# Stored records
—————

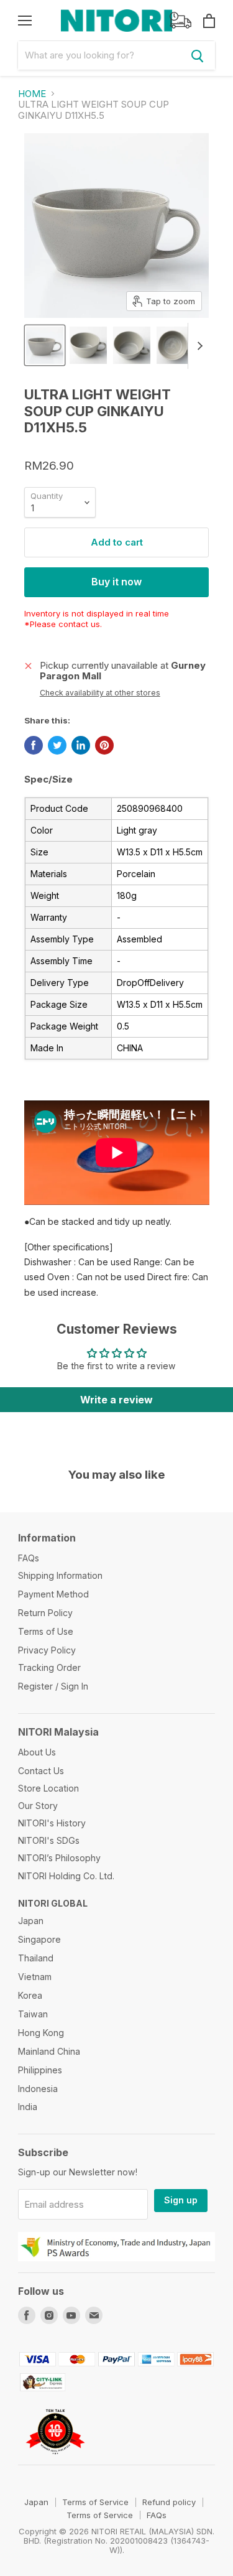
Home (32, 93)
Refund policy (169, 2502)
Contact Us (41, 1770)
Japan (30, 1920)
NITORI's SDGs (49, 1840)
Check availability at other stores (100, 693)
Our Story (38, 1805)
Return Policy (45, 1612)
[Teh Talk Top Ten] (55, 2459)
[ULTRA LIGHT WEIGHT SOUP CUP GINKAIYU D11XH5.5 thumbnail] (45, 345)
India (27, 2106)
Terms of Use (45, 1631)
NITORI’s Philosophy (59, 1858)
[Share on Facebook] (33, 745)
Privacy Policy (47, 1650)
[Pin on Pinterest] (104, 745)
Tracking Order (49, 1667)
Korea (30, 1995)
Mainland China (49, 2051)
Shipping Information (60, 1575)
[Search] (197, 55)
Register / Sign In (53, 1686)
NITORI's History (52, 1823)
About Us (37, 1752)
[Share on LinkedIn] (80, 745)
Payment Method (53, 1594)
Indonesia (38, 2088)
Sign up (181, 2200)
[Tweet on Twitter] (57, 745)
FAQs (28, 1558)
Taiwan (33, 2014)
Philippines (40, 2070)
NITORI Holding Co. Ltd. (66, 1876)
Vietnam (35, 1976)
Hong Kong (41, 2032)
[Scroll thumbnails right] (198, 346)
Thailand (35, 1958)
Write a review (116, 1399)
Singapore (39, 1939)
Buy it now (116, 582)
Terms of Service (95, 2502)
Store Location (48, 1788)
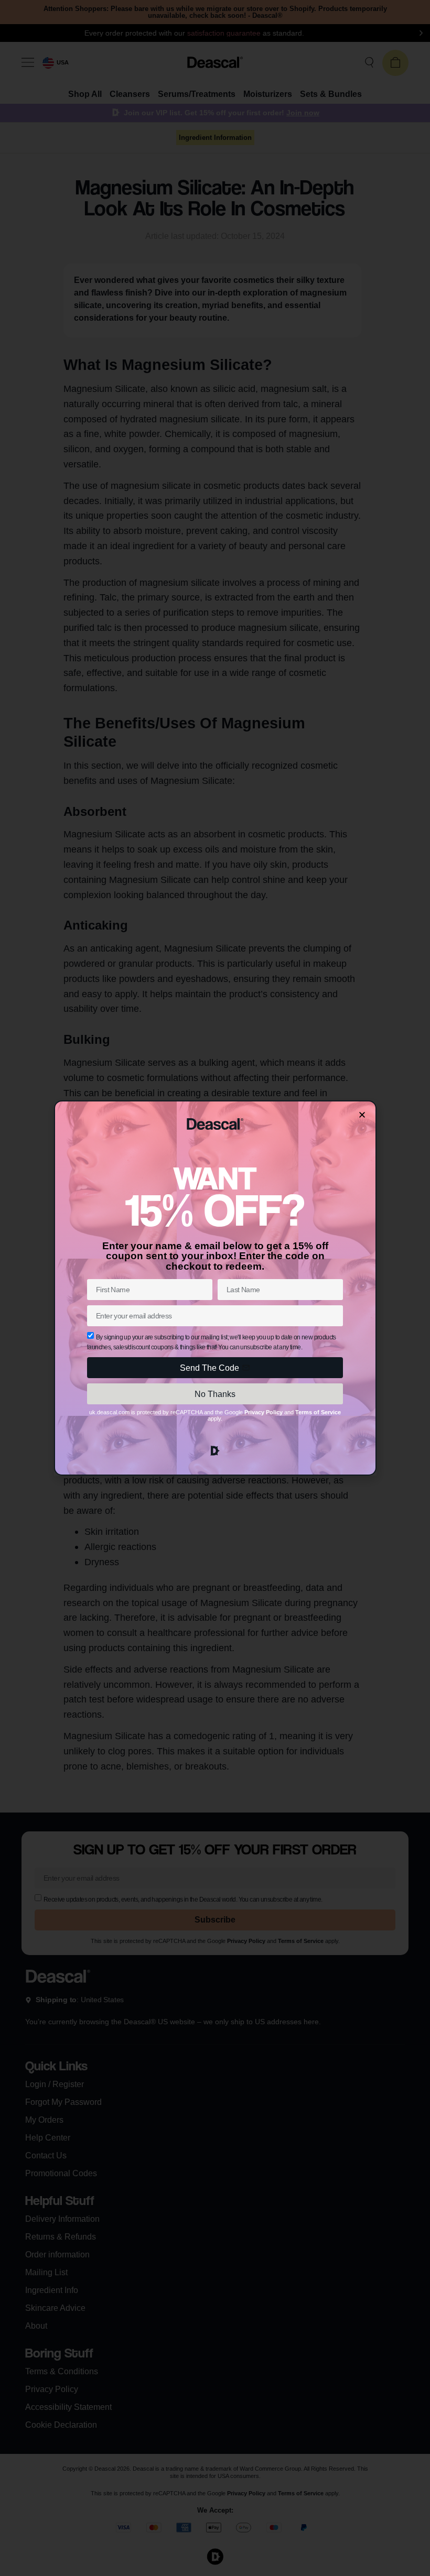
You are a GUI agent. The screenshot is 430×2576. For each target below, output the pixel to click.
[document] (215, 1288)
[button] (362, 1115)
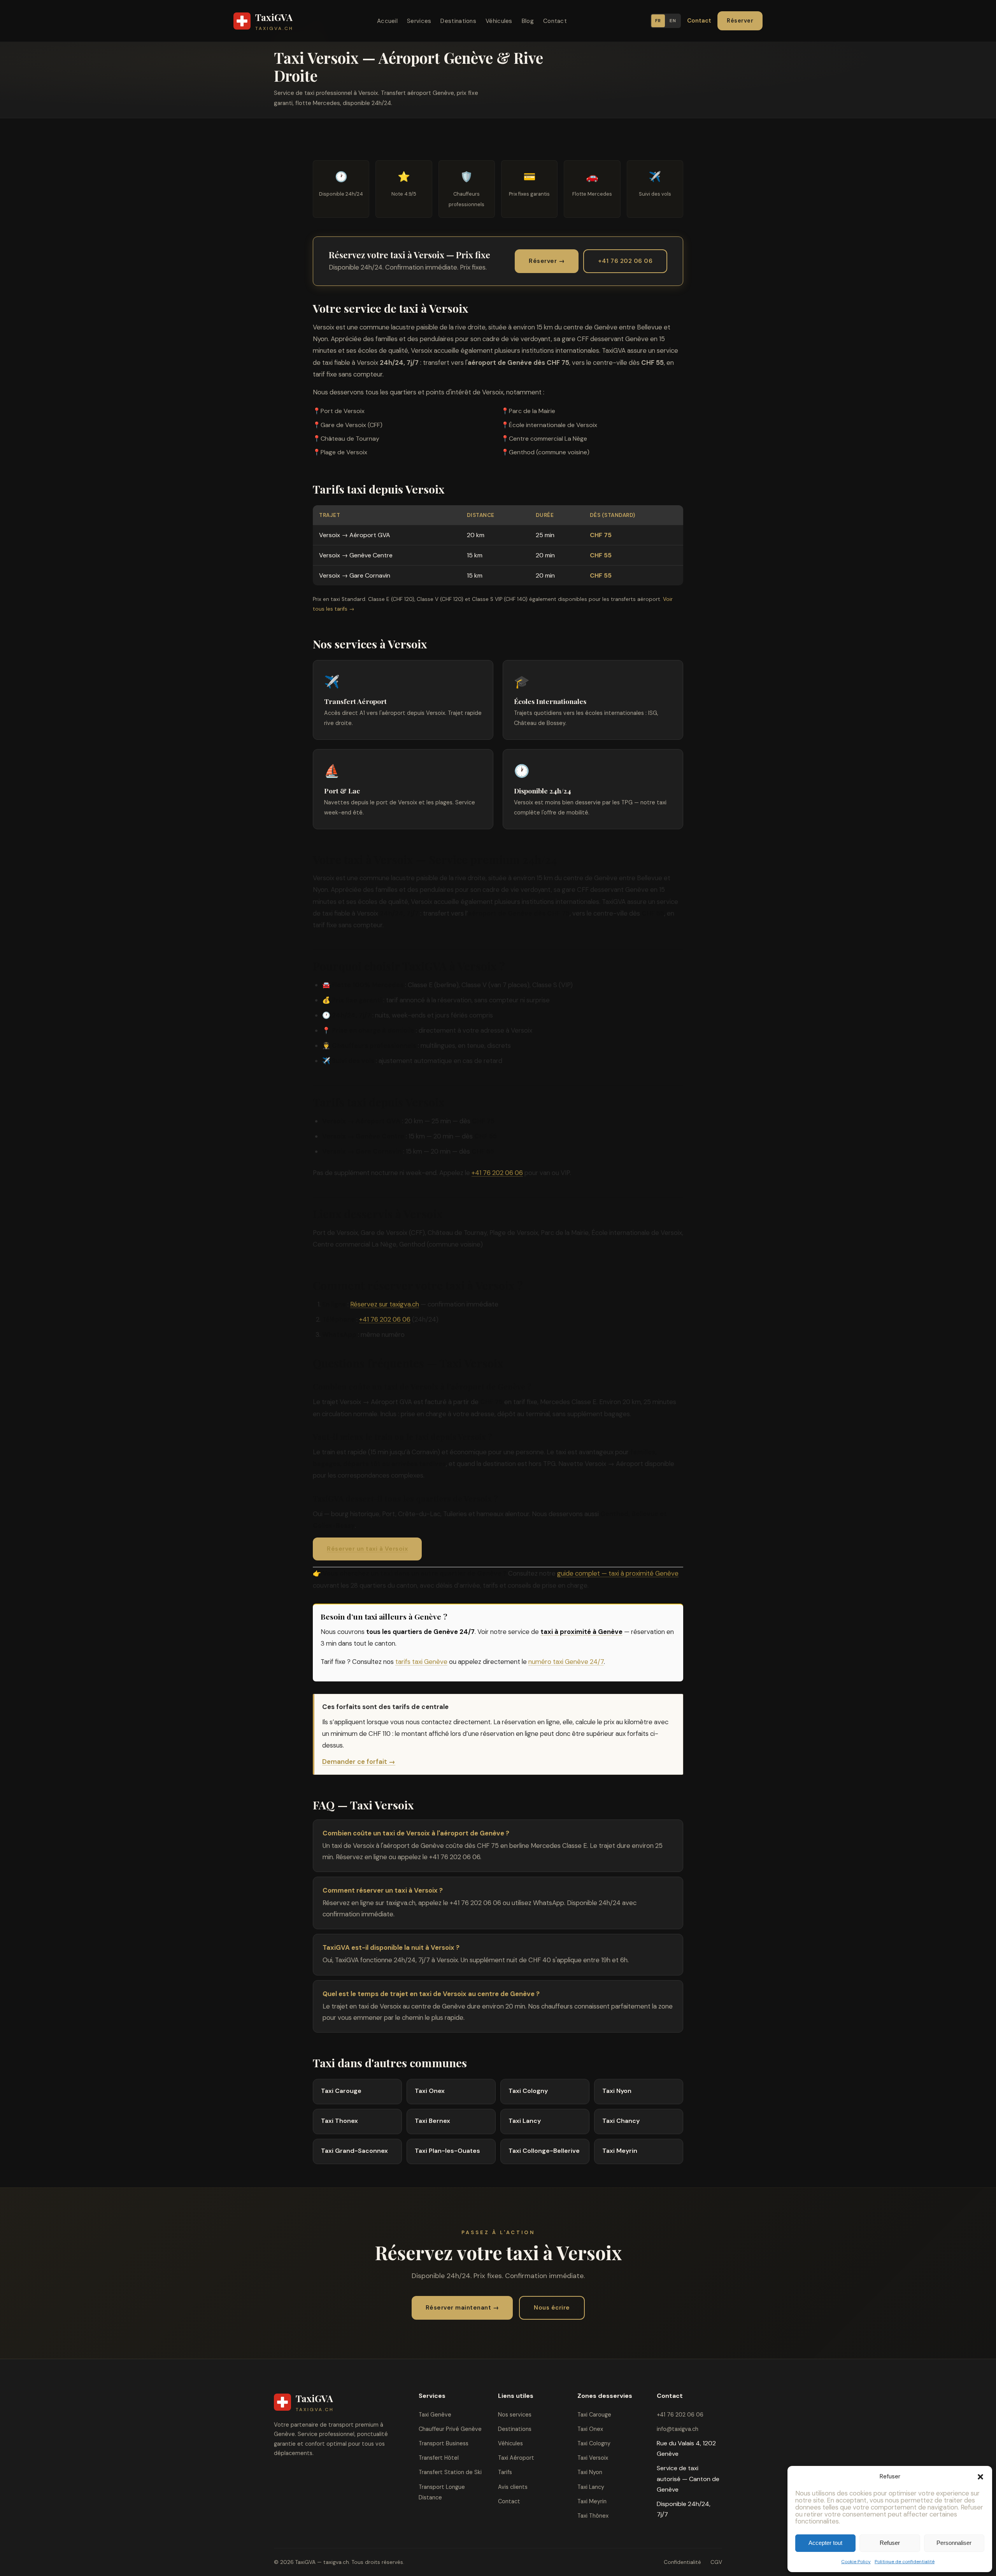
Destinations (458, 21)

—————

# WHAT YOU ARE ASKED TO DO
The copy must reproduce every entry exactly while excluding all pictures.

# ANSWER TO THE EXERCISE
Home (32, 93)
Refund policy (169, 2502)
Contact Us (41, 1770)
Japan (30, 1920)
NITORI's SDGs (49, 1840)
Check availability at other stores (100, 693)
Our Story (38, 1805)
Return Policy (45, 1612)
[Teh Talk Top Ten] (55, 2459)
[ULTRA LIGHT WEIGHT SOUP CUP GINKAIYU D11XH5.5 thumbnail] (45, 345)
India (27, 2106)
Terms of Use (45, 1631)
NITORI’s Philosophy (59, 1858)
[Share on Facebook] (33, 745)
Privacy Policy (47, 1650)
[Pin on Pinterest] (104, 745)
Tracking Order (49, 1667)
Korea (30, 1995)
Mainland China (49, 2051)
Shipping Information (60, 1575)
[Search] (197, 55)
Register / Sign In (53, 1686)
NITORI's History (52, 1823)
About Us (37, 1752)
[Share on LinkedIn] (80, 745)
Payment Method (53, 1594)
Indonesia (38, 2088)
Sign up (181, 2200)
[Tweet on Twitter] (57, 745)
FAQs (28, 1558)
Taiwan (33, 2014)
Philippines (40, 2070)
NITORI Holding Co. Ltd. (66, 1876)
Vietnam (35, 1976)
Hong Kong (41, 2032)
[Scroll thumbnails right] (198, 346)
Thailand (35, 1958)
Write a review (116, 1399)
Singapore (39, 1939)
Buy it now (116, 582)
Terms of Service (95, 2502)
Store Location (48, 1788)
You are a GUI agent. The screenshot is 430×2576. For each target below, output the pixel to click.
[document] (215, 1288)
[button] (362, 1115)
Destinations (458, 21)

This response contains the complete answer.